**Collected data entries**
- - - -
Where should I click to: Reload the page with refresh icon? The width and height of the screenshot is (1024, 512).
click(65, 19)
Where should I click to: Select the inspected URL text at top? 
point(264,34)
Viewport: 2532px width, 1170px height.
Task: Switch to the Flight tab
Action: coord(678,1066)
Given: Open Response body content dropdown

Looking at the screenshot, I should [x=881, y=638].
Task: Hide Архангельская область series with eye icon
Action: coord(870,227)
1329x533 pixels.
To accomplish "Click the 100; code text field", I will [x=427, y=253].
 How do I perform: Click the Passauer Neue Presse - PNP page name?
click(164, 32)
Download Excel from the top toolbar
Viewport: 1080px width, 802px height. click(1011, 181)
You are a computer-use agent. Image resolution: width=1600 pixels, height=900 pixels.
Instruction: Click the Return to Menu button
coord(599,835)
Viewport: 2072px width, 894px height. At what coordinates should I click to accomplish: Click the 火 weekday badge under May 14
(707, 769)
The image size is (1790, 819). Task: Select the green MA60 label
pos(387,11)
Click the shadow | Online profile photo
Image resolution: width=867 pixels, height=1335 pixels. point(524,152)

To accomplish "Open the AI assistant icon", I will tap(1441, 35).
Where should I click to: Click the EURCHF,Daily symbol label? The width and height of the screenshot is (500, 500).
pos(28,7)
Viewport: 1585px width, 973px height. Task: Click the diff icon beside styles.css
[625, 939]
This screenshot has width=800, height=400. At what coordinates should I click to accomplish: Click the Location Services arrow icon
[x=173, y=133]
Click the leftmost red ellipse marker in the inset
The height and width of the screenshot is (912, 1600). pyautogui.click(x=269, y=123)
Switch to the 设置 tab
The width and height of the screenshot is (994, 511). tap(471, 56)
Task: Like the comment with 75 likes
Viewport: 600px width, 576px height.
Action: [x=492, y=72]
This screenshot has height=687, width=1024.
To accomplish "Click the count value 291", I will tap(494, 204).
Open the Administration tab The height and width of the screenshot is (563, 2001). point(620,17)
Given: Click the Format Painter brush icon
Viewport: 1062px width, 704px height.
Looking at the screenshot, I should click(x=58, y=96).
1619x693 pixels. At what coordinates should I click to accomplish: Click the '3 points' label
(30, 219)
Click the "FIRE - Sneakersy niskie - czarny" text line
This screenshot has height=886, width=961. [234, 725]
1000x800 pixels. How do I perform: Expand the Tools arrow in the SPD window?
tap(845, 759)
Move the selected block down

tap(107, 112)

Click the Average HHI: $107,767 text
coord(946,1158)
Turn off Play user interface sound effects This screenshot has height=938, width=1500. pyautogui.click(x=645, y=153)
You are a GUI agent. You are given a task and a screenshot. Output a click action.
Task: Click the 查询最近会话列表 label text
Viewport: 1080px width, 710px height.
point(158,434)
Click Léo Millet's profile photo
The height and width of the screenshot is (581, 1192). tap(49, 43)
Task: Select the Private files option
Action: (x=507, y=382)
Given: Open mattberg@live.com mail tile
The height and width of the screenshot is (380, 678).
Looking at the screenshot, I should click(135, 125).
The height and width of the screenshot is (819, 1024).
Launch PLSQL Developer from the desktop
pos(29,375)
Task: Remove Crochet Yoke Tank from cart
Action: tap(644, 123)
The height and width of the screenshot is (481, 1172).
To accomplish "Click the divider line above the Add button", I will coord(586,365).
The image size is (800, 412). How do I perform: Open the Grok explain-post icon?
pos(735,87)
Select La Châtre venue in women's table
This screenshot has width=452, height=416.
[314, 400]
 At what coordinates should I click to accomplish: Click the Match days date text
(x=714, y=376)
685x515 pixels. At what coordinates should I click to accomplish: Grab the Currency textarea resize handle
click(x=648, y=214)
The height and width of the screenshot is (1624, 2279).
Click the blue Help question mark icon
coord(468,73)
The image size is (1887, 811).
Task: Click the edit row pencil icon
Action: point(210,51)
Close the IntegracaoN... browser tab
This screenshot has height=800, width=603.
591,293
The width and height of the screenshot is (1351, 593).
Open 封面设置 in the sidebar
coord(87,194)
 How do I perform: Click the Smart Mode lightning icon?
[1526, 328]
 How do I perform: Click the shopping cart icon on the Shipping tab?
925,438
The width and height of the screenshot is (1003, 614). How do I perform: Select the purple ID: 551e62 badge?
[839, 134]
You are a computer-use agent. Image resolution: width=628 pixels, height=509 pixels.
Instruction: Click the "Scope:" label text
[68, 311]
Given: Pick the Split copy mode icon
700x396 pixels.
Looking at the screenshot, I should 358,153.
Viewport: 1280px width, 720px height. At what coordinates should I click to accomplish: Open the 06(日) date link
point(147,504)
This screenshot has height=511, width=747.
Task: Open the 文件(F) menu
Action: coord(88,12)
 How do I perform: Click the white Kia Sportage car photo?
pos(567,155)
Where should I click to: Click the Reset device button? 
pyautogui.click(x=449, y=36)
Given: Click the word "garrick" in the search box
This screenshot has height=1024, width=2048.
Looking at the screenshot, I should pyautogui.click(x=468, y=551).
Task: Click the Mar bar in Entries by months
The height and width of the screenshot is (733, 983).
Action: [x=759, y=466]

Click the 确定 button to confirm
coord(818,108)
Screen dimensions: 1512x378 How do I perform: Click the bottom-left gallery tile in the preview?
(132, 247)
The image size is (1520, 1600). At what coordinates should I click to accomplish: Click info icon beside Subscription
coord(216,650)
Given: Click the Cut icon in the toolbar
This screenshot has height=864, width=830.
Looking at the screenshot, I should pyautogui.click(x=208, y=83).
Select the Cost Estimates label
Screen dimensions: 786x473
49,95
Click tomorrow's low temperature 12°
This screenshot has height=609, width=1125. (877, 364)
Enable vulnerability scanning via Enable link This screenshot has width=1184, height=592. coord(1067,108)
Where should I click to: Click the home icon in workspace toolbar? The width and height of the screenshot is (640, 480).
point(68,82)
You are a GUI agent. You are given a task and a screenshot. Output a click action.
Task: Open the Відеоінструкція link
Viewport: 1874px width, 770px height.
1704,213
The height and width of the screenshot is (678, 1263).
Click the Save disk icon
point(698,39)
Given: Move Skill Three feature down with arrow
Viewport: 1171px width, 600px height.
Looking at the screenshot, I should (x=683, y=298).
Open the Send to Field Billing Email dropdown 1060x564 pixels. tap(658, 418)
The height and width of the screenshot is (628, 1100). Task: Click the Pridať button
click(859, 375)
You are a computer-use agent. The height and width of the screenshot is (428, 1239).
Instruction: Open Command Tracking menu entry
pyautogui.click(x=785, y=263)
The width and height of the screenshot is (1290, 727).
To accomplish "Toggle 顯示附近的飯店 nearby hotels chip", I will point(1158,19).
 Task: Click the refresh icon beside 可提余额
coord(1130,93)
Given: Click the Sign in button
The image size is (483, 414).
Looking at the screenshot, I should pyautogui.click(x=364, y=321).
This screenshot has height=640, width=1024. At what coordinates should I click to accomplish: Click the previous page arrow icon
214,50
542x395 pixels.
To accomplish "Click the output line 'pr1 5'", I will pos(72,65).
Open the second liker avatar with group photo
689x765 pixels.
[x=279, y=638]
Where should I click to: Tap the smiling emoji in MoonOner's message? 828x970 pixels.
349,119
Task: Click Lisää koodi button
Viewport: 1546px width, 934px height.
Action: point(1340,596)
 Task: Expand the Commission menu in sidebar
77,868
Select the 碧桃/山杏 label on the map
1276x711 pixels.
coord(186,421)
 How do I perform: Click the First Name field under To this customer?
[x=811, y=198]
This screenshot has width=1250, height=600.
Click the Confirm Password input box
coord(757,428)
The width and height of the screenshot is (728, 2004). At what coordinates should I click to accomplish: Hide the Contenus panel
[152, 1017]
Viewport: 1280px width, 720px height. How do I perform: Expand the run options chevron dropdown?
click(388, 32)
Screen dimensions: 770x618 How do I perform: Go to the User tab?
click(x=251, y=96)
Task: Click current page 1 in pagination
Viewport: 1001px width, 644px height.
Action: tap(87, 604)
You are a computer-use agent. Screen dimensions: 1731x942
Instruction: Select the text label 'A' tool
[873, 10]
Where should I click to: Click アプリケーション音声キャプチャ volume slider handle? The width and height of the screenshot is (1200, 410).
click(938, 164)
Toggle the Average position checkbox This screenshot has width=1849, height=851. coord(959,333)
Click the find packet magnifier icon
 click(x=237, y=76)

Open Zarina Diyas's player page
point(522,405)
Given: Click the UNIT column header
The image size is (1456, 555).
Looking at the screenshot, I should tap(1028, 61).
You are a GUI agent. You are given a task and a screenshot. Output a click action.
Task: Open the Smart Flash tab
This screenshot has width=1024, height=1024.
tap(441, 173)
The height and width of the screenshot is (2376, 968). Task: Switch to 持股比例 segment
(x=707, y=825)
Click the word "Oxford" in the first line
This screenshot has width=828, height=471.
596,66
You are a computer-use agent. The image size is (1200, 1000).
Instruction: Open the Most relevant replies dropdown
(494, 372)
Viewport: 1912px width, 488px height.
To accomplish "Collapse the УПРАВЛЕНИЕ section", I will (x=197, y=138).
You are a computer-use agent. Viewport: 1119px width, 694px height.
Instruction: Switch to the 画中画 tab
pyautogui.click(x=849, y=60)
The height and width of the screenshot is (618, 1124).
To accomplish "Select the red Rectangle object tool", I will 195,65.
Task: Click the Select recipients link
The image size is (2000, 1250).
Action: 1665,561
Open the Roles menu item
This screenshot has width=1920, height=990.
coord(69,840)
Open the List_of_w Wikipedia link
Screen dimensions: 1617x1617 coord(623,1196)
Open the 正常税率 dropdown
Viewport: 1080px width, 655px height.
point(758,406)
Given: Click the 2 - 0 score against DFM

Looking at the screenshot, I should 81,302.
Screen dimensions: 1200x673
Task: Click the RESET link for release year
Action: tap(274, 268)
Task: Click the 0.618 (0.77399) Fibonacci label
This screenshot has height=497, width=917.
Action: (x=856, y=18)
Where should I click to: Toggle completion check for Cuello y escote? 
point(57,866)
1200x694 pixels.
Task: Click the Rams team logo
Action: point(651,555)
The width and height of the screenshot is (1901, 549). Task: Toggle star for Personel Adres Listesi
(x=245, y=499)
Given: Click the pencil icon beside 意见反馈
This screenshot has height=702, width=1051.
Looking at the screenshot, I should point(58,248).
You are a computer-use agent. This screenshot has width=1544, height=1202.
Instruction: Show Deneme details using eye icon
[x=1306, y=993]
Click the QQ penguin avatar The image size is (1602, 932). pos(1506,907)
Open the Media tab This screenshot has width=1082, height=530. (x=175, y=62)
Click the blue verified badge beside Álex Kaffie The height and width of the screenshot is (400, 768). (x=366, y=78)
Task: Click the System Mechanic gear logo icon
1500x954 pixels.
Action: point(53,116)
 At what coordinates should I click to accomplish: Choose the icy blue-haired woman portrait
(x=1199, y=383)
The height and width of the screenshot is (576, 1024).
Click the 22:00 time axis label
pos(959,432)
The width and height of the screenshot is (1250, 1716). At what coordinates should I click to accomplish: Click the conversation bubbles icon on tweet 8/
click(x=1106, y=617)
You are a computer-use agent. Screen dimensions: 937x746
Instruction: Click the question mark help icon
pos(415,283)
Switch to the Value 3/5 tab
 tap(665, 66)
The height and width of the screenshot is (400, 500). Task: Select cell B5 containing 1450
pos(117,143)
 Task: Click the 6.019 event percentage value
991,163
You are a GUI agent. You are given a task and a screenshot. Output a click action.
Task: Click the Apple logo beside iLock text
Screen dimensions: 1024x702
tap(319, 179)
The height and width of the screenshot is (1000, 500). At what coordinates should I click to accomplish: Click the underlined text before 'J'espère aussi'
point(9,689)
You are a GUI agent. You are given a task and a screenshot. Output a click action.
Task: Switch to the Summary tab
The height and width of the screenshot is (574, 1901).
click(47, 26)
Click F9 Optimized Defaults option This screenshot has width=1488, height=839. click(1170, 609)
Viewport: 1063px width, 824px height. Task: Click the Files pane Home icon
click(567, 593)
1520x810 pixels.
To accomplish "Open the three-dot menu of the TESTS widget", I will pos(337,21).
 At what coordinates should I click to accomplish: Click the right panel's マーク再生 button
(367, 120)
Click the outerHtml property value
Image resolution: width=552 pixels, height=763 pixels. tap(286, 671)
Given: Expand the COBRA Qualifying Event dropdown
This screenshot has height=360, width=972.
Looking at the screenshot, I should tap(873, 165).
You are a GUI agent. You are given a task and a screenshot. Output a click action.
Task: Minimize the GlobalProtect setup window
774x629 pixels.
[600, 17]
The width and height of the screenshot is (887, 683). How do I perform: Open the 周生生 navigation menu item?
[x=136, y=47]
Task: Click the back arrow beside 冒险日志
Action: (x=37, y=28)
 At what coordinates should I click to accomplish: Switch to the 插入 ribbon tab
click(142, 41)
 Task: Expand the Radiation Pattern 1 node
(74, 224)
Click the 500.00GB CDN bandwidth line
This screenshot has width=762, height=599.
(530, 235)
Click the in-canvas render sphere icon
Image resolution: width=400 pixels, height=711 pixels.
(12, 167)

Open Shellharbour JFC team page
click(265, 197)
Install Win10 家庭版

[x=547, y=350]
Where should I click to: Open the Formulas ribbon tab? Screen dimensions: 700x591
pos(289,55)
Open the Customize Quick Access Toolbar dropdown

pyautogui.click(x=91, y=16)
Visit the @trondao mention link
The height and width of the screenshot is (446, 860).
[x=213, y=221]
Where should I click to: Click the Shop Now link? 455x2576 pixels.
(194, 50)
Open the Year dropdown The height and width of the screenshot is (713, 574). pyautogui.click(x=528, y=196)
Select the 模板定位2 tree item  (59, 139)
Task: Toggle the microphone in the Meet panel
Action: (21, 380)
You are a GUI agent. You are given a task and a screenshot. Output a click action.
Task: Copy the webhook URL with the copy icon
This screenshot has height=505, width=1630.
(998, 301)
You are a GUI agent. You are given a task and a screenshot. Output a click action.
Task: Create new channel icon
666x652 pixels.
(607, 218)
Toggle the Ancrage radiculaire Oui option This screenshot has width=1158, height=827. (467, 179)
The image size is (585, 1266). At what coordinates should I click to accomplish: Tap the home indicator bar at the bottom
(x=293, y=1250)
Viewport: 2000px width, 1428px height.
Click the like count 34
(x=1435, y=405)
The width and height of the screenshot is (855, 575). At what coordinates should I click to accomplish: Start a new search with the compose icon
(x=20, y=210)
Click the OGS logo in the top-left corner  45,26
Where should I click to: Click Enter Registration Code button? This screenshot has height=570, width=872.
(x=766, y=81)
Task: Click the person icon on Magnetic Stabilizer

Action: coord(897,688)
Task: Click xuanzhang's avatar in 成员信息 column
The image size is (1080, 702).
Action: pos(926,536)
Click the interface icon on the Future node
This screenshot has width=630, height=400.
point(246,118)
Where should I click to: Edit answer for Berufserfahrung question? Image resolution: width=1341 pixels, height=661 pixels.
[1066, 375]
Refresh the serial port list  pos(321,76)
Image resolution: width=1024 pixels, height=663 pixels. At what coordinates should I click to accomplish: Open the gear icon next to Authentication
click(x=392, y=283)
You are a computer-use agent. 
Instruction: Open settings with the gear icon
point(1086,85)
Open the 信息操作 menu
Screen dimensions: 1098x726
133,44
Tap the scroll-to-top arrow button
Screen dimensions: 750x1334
- - - -
**Work instruction**
After locating the line holding "685x515 pixels. At" above, output exactly that line and every line after it through the line holding "The height and width of the screenshot is (1624, 2279).". Include nothing else.

**Answer section**
685x515 pixels. At what coordinates should I click to accomplish: Grab the Currency textarea resize handle
click(x=648, y=214)
The height and width of the screenshot is (1624, 2279).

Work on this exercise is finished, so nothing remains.